Guterres à Chypre pour tenter de relancer un processus de paix figé
Guterres à Chypre pour tenter de relancer un processus de paix figé

Le secrétaire général de l’ONU Antonio Guterres se rend à Chypre du 27 au 29 juillet, première visite d’un chef de l’organisation onusienne sur l’île depuis seize ans. L’objectif : évaluer si les conditions politiques permettent une reprise des négociations sur la réunification de l’île, divisée depuis l’invasion turque de 1974.

Ce lundi marque le 52e anniversaire de l’invasion turque de Chypre, qui a conduit à la partition de l’île entre la République de Chypre, au sud, et la République turque de Chypre du Nord autoproclamée, reconnue par aucun État sauf la Turquie. Cinq décennies plus tard, le dossier chypriote reste l’un des conflits gelés les plus anciens du monde.
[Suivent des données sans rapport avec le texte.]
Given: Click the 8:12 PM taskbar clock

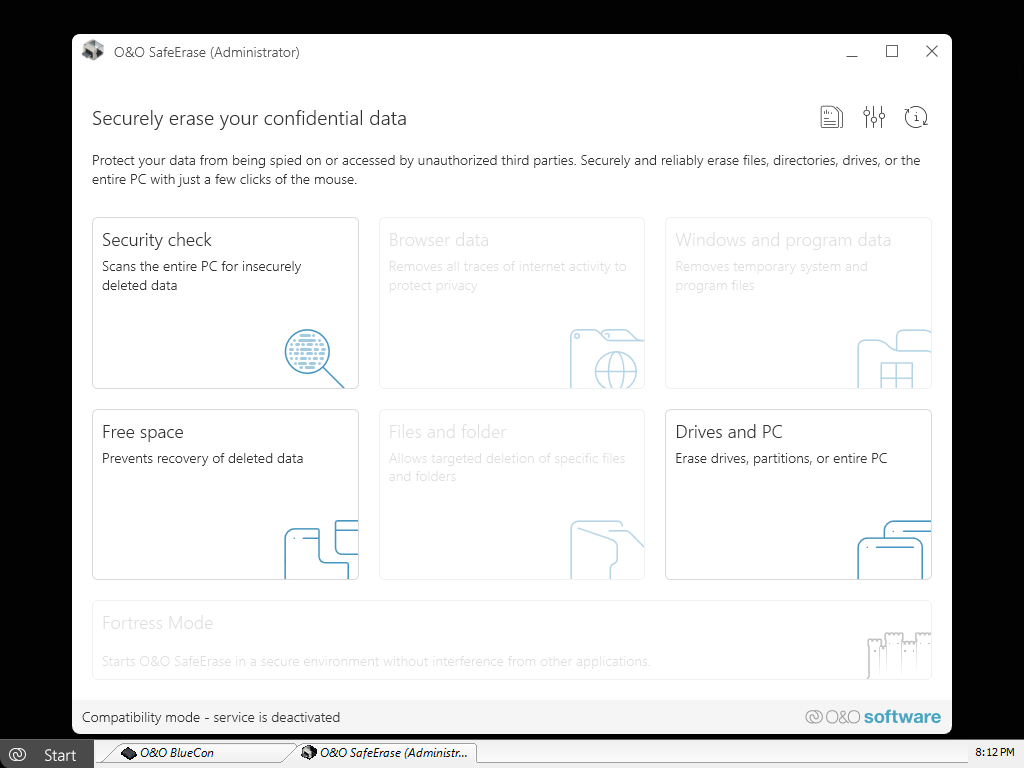Looking at the screenshot, I should pos(994,752).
La visite de Guterres s’inscrit dans le prolongement d’une réunion informelle élargie tenue à Genève en mars dernier. Depuis, son envoyée personnelle, Maria Angela Holguin, a multiplié les consultations à Chypre, en Grèce, en Turquie, au Royaume-Uni et à Bruxelles pour sonder les capitales concernées. Sur l’île, Guterres rencontrera séparément le président chypriote Nikos Christodoulides et le dirigeant chypriote turc Tufan Erhurman, avant une réunion tripartite prévue le 29 juillet dans la résidence du représentant spécial de l’ONU, en zone tampon.

Selon des sources diplomatiques, l’objectif immédiat du secrétaire général n’est pas de présenter un plan de règlement. Le résultat le plus probable de ces rencontres serait l’annonce d’une nouvelle réunion informelle élargie, réunissant les deux communautés chypriotes ainsi que la Grèce, la Turquie et le Royaume-Uni — les trois puissances garantes issues des traités de 1960 — et l’ONU. Cette réunion pourrait se tenir fin août ou début septembre. Cette fois, l’organisation internationale chercherait à instaurer un processus plus structuré, avec une séquence d’étapes définie et un calendrier précis.

Le journal britannique The Independent a rapporté le 12 juillet que Holguin travaillerait sur un nouveau cadre de règlement. Celui-ci conserverait le modèle d’une fédération bizonale et bicommunautaire, conforme aux résolutions du Conseil de sécurité, tout en accordant une autonomie sensiblement accrue aux deux États constituants et en réduisant les compétences du gouvernement fédéral. En contrepartie, la partie chypriote turque devrait accepter des ajustements territoriaux, dont le retour de la ville clôturée de Varosha et de la ville de Morphou. Le texte évoque également de nouveaux arrangements sécuritaires permettant le maintien de troupes grecques et turques sur l’île, sous commandement de l’OTAN. L’ONU n’a ni confirmé ni démenti ces informations. Le président Christodoulides a déclaré que « tout ce que rapporte le journal n’est pas exact ».

Plusieurs facteurs expliquent ce regain d’activité diplomatique. L’élection de Tufan Erhurman à la tête de la communauté chypriote turque en octobre dernier a modifié la donne : contrairement à son prédécesseur Ersin Tatar, partisan d’une solution à deux États, Erhurman se dit prêt à reprendre les négociations sur la base d’une fédération bizonale et bicommunautaire. Ce changement ne reflète pas une évolution de la position officielle d’Ankara, et ne règle pas les désaccords persistants sur les garanties de sécurité, l’égalité politique ou la présence militaire turque. Il ouvre néanmoins une fenêtre que l’ONU entend explorer.

L’Union européenne s’implique davantage dans ce dossier. Le 8 juillet, le président du Conseil européen Antonio Costa et la présidente de la Commission Ursula von der Leyen ont évoqué l’initiative onusienne avec le président turc Recep Tayyip Erdogan à Ankara, l’invitant à saisir cette dynamique. Quelques jours plus tard, la Commission a nommé le vice-président exécutif Raffaele Fitto comme représentant spécial pour la question chypriote. Pour Bruxelles, des avancées sur ce dossier pourraient faciliter plusieurs chantiers de coopération avec Ankara, dont les relations restent bloquées notamment en raison de l’absence de règlement à Chypre.

Les précédentes tentatives onusiennes n’ont pas abouti. En 2004, le plan Annan avait été approuvé par une majorité de Chypriotes turcs mais rejeté par 75,8 % des Chypriotes grecs lors de référendums simultanés. En 2010, Ban Ki-moon avait tenté de relancer les négociations entre Demetris Christofias et Mehmet Ali Talat, deux dirigeants favorables à une fédération, mais la dynamique s’était essoufflée après la défaite électorale de Talat face à Dervis Eroglu.